§ **Task item**:
Within the entries underneath, how many lines include the string "computer"? State only the number.

(Dataset entries)
#####

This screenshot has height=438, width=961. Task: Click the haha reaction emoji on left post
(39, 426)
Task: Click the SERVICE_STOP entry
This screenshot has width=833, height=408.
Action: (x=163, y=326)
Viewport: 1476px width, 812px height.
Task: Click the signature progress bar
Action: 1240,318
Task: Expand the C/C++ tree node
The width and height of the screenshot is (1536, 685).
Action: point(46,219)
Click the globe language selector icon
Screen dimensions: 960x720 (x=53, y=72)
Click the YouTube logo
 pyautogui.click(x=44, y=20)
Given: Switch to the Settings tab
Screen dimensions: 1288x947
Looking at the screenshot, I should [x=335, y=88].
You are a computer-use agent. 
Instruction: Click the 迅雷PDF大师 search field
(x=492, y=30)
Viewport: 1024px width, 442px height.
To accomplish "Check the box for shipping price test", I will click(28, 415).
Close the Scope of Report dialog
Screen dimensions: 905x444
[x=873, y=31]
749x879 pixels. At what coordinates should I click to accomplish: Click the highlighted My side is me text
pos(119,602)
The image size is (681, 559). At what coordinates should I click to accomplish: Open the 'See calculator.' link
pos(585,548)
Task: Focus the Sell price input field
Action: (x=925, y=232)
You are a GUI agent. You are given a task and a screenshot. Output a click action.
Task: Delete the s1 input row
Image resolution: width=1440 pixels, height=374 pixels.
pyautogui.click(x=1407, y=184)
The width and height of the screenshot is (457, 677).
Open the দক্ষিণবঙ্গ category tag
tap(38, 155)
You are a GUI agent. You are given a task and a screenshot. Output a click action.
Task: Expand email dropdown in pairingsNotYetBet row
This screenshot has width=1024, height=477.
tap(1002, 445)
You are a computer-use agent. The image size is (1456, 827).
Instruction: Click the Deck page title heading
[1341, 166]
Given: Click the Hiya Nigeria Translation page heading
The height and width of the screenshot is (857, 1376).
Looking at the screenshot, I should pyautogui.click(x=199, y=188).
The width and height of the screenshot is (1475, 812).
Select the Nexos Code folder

#####

§ **Exercise output**:
2